In an opinion piece in The Wall Street Journal that appeared June 20, Bremer, civilian administrator in Iraq, said that establishing law and order is the first prerequisite to growth in Iraq.
"Looters and saboteurs have destroyed offices, stores, factories and government buildings," he said. "Deliberate attacks on oil facilities and electricity lines continue to undermine our efforts and hurt the Iraqi people. Fortunately, we have made the streets of Baghdad safer, and coalition forces are working to root out the last remaining vestiges of the former regime."
On NBC's "Today Show," Bremer said that the leftovers of the paramilitary Fedayeen Saddam, the Iraqi Republican Guard and the Baath Party are not only after coalition forces, they are after the Iraqi people. "They're basically trying to send a message that the coalition cannot provide the most basic function of any government, which is security. They're not going to succeed. We will provide security."
Saddam Hussein's Iraq was a Stalinist top-down economy. State firms were the producers and they answered not to market forces, but to their political master. Undoing 30 years of stultifying government control will be tough, Bremer wrote in the Journal.
But the coalition is up to the challenge. "Iraq faces unique problems, but we have the experience of formerly socialist countries, as well as analysis of successful capitalist ones, to inform our perspective," he said in the article. "While the ultimate future of Iraq's economy will be determined by the Iraqis themselves, economic growth will depend on the birth of a vibrant private sector."
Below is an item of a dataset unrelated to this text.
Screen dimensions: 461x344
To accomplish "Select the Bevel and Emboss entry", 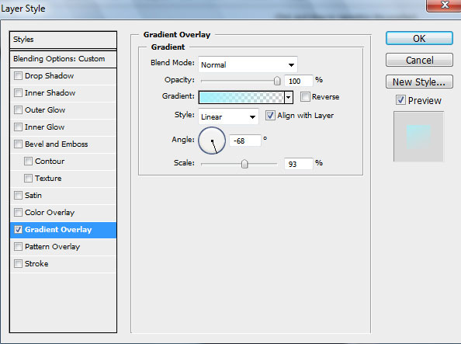I will point(63,144).
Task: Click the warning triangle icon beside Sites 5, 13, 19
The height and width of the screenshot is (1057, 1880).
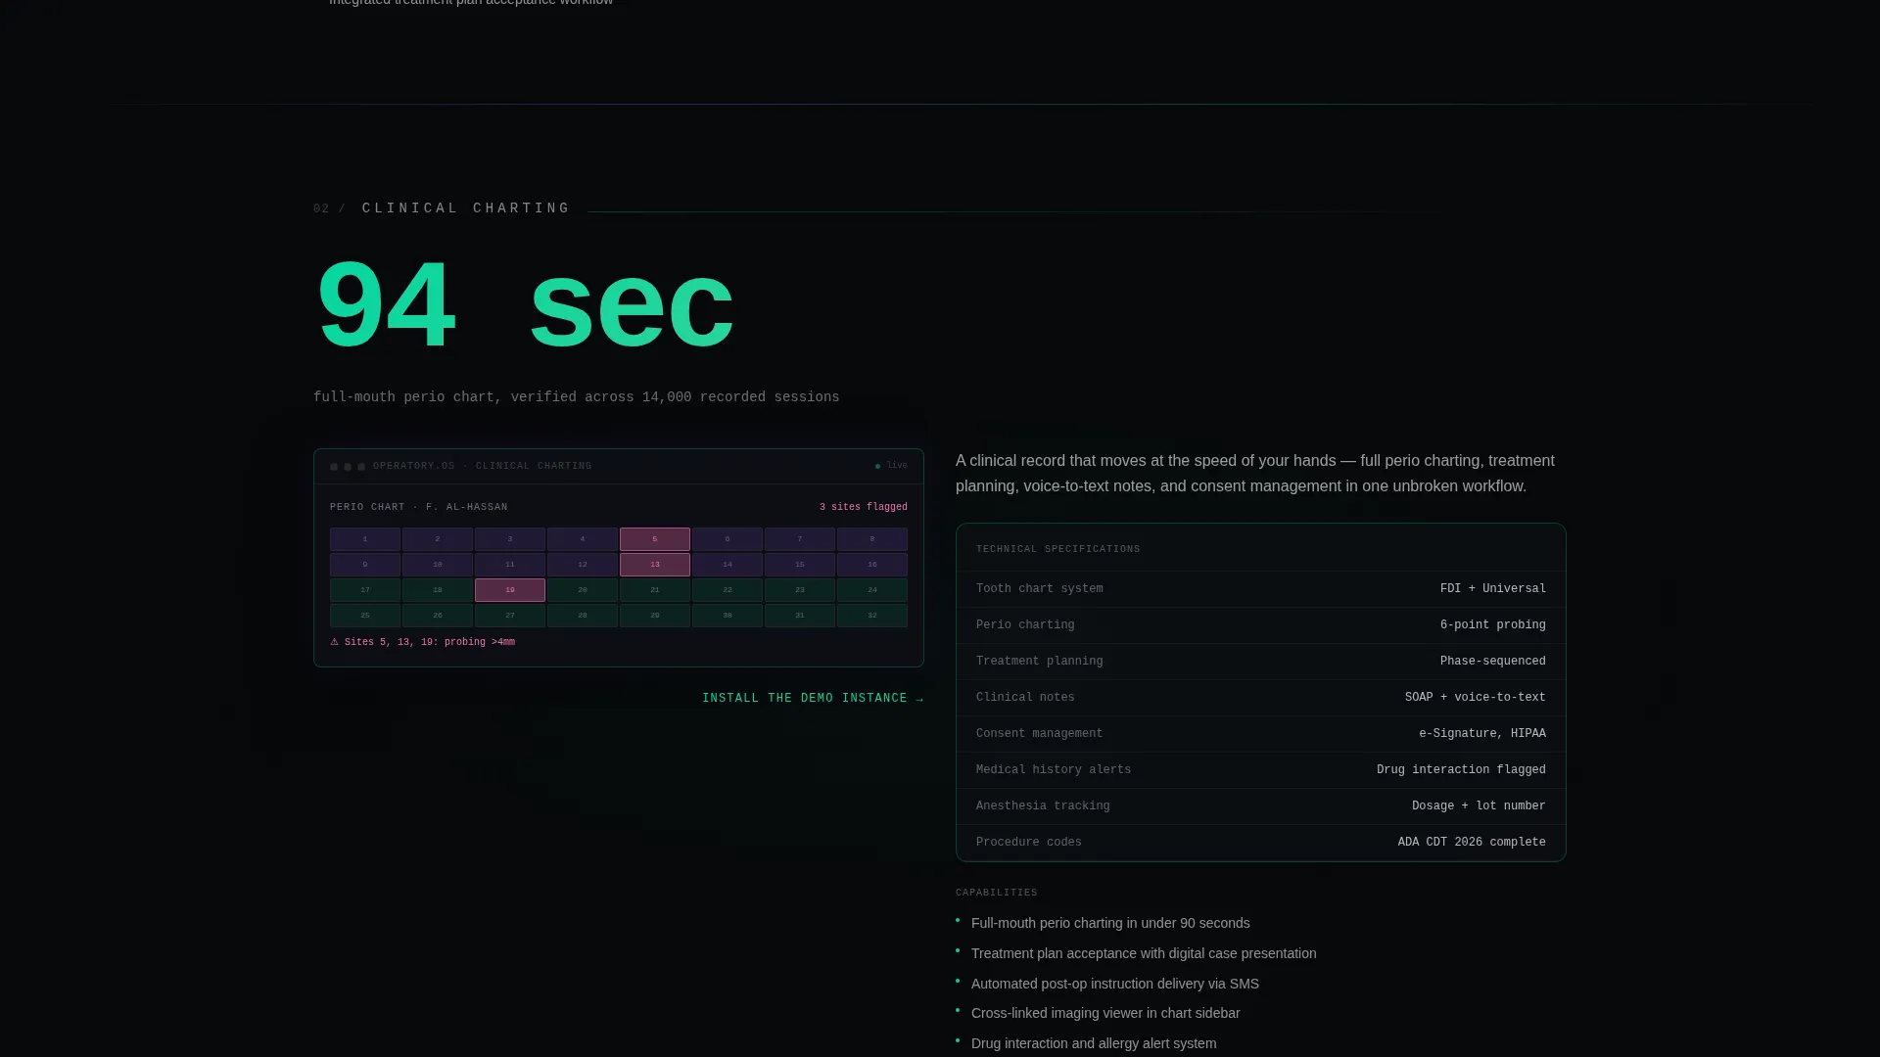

This will require a change in thinking and perspective by the Iraqi people. It will also require a massive shift of resources from government control to private enterprise, he wrote.
Much of Iraq's wealth is tied to oil. The country has the second-largest proven oil reserves in the world, after Saudi Arabia. Coalition moves to safeguard the oil fields in the north and south will pay dividends to the people of Iraq. Bremer said he expects Iraq will ship nearly $5 billion in oil in the next six months.
Bremer said that he would lead a delegation of Iraqi business and financial leaders to a special meeting of the World Economic Forum in Amman, Jordan, June 21 and 22 to "discuss the economic aspects of the Coalition's overall strategy."
He noted on the "Today Show" that the "focus is on a fundamental transformation of a very devastated economy." In the article, he added that "still much work remains."
He noted that more than $400 million of purchasing power is in the "hands of the Iraqi people through the rapid payment of public-sector salaries, pensions, and emergency payments."
"Baghdad's streets are now alive with traders and merchants selling goods that were unobtainable only a few months ago. The coalition has committed billions of dollars to further spur economic growth by funding infrastructure and development projects around the country," he noted.